A evolução do alfinete de segurança é fascinante. Recentemente, designers contemporâneos têm reinterpretado essa peça clássica, transformando-a em joias sofisticadas. Ilaria Icardi, por exemplo, criou um pingente de alfinete de segurança em ouro 18 quilates, enquanto Tessa Tran, da Chan Luu, estilizou-os em broches adornados com charmes. Anita Ko, por sua vez, adicionou diamantes a suas versões de brincos. Para Icardi, que é diretora de design de moda feminina na Prada, o alfinete é a beleza em um objeto cotidiano: “Ele une coisas e pode ser usado de várias maneiras, tornando-se único para cada pessoa”, revelou em uma conversa por e-mail.



A história do alfinete de segurança é marcada por utilidade e contracultura. Criado em 1849, ele se tornou um acessório essencial, especialmente em tempos de guerra, utilizado por soldados, marinheiros e mães em busca de praticidade. O designer Luca di Stanio, responsável pelo design de moda feminina da Prada, frequentemente usa um alfinete de segurança como pingente, adicionando um toque contemporâneo a suas produções. Ele combina essa peça, muitas vezes, com camisetas e casacos, conferindo um ar despojado e moderno ao seu estilo.



No entanto, o que torna o alfinete de segurança tão cativante? Antes de sua ascensão como ícone da moda, ele era um símbolo de rebeldia. Na década de 1970, figuras como Johnny Rotten, dos Sex Pistols, e Richard Hell, da banda Television, usaram alfinetes tanto como adereços de moda quanto como elementos de perfuração corporal. Designers visionários, como Vivienne Westwood e Malcolm McLaren, começaram a incorporá-los em suas coleções, vendendo peças ousadas em sua loja, a Sex, que se tornou um marco da moda punk.

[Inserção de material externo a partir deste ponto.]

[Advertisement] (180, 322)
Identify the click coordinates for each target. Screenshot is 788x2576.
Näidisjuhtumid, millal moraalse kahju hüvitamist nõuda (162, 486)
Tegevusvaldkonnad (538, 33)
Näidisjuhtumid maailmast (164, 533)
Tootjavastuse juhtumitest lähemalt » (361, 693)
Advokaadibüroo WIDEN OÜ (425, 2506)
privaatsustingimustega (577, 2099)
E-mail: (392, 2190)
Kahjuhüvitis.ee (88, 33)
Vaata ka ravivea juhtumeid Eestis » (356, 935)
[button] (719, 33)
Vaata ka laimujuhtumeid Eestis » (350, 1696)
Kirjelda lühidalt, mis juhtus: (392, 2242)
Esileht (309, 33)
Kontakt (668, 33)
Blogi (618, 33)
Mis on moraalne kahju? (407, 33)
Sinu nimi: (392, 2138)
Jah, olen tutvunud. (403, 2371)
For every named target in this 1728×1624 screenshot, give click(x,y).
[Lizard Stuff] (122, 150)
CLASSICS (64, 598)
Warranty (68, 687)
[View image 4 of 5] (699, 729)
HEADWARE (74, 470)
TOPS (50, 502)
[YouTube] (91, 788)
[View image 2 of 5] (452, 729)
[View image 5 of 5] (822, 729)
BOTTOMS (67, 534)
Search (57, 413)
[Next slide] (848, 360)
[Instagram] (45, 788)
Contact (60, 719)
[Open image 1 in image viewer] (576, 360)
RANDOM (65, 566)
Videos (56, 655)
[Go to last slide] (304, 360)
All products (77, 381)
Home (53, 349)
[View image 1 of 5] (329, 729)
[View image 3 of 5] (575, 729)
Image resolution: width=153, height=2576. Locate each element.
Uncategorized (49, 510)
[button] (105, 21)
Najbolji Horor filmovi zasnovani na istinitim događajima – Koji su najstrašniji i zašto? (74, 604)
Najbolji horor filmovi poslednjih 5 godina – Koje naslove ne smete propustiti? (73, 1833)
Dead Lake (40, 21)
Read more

O alfinete de segurança passou a ser uma declaração de estilo e atitude. Em 1977, a coleção “Conceptual Chic” da estilista Zandra Rhodes apresentou vestidos de rayon propositadamente rasgados e presos por alfinetes decorados com pérolas, um dos primeiros passos em direção à sofisticação desse acessório polarizador. O estilista britânico Judy Blame, no mesmo ano, transformou o alfinete em joia, criando peças exclusivas para artistas como Björk. Nos anos 90, nomes como Jean Paul Gaultier e Gianni Versace trouxeram o alfinete para o centro das atenções, utilizando-o como fecho em suas criações.



Um dos momentos mais icônicos ocorreu em 1994, quando Elizabeth Hurley usou um vestido preso por alfinetes de ouro na estreia de Quatro Casamentos e Um Funeral. Desde então, marcas como Moschino, Balmain e John Galliano têm explorado essa temática, adicionando uma dose de sofisticação a esse símbolo subversivo. Recentemente, na cerimônia do Grammy 2024, Miley Cyrus desfilou um vestido feito com 14.000 alfinetes de segurança, uma obra-prima da Maison Margiela sob a direção de Galliano, que fez referência à estética punk e ao poder de reinvenção desse acessório atemporal.